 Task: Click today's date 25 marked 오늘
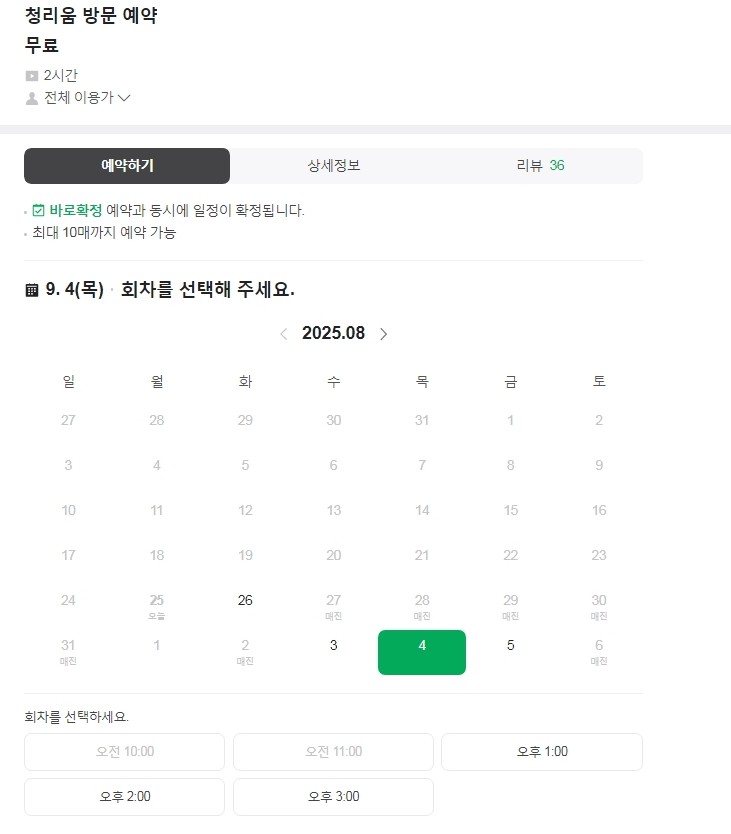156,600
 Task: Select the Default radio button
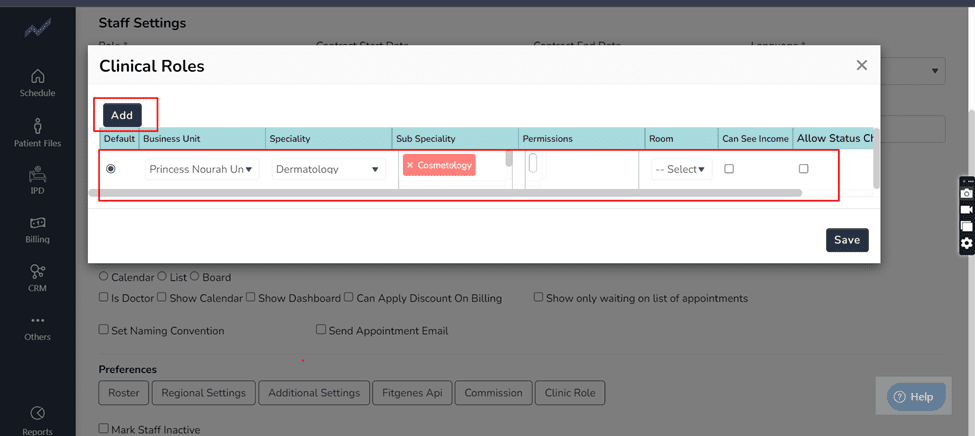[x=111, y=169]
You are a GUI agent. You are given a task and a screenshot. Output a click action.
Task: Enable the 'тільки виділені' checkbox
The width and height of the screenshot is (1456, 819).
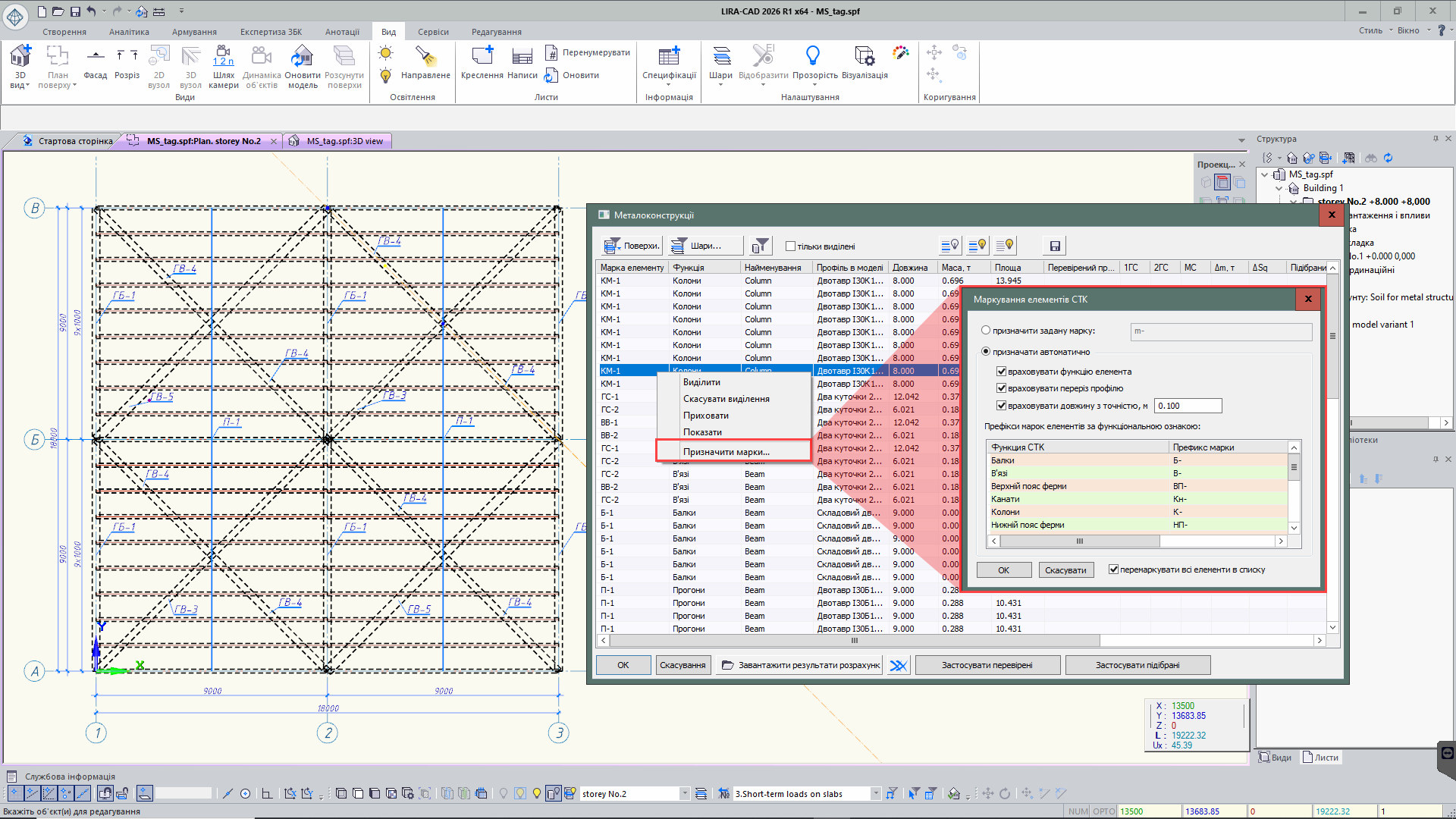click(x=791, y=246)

────────────────────

▶ [WHAT TO DO] Reproduce the text of all three entries above word for word, omitting the pictures.

▶ [EXERCISE RESPONSE]
 Task: Click today's date 25 marked 오늘
156,600
 Task: Select the Default radio button
[x=111, y=169]
You are a GUI agent. You are given a task and a screenshot. Output a click action.
Task: Enable the 'тільки виділені' checkbox
The width and height of the screenshot is (1456, 819).
click(x=791, y=246)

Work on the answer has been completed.